Bu fotoğraftan bir tek ben kaldım. Annem, ablam, teyzem, anneannem, yeğenlerim hepsi gitti aynı gece. Bir ben kaldım.
İnsan sanıyor ki sevdiklerini zamanı geldiğinde, herkes hazır olduğunda, her şey yerli yerindeyken, olması gerektiği gibi kaybedecek, uğurlayacak. İnsan sanıyor işte...
Sonra gün geliyor, canından çok sevdiklerinin koca bir enkazın altından çıkmasını bekliyorsun. Sekiz koca gün bekledim ben. Nasıl bir sekiz gündü, ne kimse sorsun ne de ben anlatayım. Çıkarılıp bir betonun üzerine yatırılışlarını; kendi yakınları mı, değil mi diye merak içerisinde sıraya girmiş bir dolu çaresiz insanın her çıkan cenazeyi teşhis etmek için bekleyişini unut unutabilirsen. Annenin o çok sevdiği ve boynundan hiç çıkarmadığı kolyesinden kendi cenazen olduğunu anladığın, battaniyeye sarılıp bir araç arkasında mezarlığa götürdüğün; yıkanmadan, temizlemeden öylece toprağıyla, yarasıyla beresiyle, apar topar kefenlenen ve birkaç dakika içerisinde gömülen insanların, canının diğer yarıları olduğunu kabullen kabullenebilirsen. Güzelce gömebilmek için, yan tarafta çocuğunu defneden aileye 'İşiniz bittiyse küreği alabilir miyiz?' diye sormak zorunda kaldığını hafızandan sil silebilirsen.

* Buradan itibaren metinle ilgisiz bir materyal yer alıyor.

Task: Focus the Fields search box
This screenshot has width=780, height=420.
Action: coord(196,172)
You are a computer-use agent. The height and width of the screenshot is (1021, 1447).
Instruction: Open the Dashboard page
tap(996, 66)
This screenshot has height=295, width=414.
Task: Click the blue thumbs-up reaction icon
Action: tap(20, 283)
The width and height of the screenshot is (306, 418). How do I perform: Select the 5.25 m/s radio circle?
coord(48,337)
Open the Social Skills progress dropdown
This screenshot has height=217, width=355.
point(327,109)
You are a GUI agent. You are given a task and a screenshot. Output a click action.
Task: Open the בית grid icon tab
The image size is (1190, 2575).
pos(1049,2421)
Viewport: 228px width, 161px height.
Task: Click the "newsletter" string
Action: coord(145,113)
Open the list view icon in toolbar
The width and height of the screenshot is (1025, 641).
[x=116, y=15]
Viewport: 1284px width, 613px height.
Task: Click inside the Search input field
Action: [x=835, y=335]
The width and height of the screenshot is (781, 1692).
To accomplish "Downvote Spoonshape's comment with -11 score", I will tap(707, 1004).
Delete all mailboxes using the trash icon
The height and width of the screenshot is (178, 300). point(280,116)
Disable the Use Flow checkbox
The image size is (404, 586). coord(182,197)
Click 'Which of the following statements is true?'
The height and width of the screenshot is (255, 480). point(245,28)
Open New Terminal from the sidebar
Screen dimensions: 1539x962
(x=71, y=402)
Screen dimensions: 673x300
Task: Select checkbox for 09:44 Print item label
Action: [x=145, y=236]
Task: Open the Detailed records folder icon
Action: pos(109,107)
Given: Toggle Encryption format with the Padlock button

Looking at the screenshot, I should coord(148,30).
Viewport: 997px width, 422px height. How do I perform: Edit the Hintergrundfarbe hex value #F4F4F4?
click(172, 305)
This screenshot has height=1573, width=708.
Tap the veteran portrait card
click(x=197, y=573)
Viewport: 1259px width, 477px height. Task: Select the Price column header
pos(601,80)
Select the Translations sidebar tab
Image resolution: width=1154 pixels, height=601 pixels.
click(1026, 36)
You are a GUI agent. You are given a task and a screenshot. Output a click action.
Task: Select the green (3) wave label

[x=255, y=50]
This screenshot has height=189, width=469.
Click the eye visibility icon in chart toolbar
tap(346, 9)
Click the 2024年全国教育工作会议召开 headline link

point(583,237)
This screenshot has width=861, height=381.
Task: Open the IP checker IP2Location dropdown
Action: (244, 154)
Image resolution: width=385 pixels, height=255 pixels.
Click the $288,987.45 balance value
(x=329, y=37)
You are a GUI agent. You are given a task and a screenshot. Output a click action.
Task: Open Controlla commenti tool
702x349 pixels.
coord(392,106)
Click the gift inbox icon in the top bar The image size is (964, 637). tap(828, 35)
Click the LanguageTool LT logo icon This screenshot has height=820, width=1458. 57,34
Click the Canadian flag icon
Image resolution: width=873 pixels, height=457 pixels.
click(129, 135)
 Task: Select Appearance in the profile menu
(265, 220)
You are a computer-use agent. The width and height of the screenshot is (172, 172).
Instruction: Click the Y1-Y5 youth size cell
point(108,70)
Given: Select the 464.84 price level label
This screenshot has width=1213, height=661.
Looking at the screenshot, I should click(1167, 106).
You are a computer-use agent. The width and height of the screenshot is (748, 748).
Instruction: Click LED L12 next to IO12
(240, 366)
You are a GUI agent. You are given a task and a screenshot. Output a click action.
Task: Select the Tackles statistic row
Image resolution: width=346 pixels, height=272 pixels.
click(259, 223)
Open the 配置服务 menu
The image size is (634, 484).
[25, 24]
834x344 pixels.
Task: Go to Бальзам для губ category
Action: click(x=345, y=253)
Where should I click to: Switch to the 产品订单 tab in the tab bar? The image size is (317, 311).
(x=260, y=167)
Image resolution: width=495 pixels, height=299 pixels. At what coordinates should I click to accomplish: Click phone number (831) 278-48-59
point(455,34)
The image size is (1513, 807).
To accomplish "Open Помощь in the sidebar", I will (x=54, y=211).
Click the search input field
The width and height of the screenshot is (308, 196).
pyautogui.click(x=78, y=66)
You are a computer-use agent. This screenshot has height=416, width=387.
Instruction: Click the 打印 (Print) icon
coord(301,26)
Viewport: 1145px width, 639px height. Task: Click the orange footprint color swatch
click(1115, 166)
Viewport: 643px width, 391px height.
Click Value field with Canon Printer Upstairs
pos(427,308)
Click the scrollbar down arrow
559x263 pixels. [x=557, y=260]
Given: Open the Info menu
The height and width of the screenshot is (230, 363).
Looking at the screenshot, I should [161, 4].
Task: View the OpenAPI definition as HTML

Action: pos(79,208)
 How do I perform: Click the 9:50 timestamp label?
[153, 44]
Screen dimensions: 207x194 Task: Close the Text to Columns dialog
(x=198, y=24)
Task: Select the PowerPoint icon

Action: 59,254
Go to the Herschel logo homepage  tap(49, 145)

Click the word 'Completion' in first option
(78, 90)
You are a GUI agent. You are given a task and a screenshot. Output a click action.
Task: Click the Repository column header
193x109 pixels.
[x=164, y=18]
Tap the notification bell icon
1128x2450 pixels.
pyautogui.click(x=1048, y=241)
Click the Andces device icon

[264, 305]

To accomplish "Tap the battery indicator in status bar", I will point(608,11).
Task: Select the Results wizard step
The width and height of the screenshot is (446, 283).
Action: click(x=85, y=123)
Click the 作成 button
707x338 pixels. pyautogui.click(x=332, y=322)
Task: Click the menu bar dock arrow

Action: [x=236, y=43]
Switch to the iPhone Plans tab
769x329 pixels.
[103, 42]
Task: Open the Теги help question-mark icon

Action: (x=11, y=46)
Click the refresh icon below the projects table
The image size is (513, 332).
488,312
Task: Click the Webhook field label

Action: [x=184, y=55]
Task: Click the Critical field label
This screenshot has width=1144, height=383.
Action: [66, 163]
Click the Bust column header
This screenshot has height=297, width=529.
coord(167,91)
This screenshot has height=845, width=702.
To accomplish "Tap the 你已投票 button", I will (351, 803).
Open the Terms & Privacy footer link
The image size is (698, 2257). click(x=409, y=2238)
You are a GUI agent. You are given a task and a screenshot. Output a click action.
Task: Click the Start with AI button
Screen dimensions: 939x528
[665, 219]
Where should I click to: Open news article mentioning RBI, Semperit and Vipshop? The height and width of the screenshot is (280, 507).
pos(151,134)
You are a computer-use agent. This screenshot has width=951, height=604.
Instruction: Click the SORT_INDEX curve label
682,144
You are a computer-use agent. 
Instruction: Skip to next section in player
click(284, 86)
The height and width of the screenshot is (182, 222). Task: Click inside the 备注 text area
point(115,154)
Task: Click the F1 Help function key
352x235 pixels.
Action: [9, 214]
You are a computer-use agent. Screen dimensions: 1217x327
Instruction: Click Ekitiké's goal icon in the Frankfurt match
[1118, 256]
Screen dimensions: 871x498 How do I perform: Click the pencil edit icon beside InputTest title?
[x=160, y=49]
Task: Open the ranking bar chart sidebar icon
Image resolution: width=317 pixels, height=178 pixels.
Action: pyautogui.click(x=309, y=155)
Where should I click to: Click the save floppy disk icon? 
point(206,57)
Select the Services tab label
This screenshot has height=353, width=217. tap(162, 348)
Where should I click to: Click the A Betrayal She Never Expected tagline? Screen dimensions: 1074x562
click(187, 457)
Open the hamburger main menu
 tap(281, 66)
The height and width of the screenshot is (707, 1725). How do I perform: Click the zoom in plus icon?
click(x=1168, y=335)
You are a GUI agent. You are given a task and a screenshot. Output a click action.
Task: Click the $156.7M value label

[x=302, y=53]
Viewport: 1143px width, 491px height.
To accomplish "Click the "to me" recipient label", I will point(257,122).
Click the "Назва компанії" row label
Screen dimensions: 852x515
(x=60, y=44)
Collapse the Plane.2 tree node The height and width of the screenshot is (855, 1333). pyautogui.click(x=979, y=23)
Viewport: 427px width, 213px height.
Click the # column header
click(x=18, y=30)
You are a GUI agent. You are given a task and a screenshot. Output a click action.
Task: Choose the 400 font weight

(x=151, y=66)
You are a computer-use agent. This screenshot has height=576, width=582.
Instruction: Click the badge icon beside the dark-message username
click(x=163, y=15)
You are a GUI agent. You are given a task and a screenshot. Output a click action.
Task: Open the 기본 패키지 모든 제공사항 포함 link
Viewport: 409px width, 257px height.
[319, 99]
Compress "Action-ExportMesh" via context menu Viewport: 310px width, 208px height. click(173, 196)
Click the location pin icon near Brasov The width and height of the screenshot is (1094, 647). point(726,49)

Dünyaya gözünü açtığın andan beri yanında olan, sırt sırta verdiğin, kol kola gezdiğin, nefeslendiğin insanlar hiç gitmeyecek sanıyorsun. Sınırlarından geçtiğin anda soluklandığın, caddelerinde sonsuz güvenle yürüdüğün, yüreğinin yuvası olan o şehir hiç yıkılmayacak sanıyorsun.
Belli ki insan hiçbir şey bilmiyor.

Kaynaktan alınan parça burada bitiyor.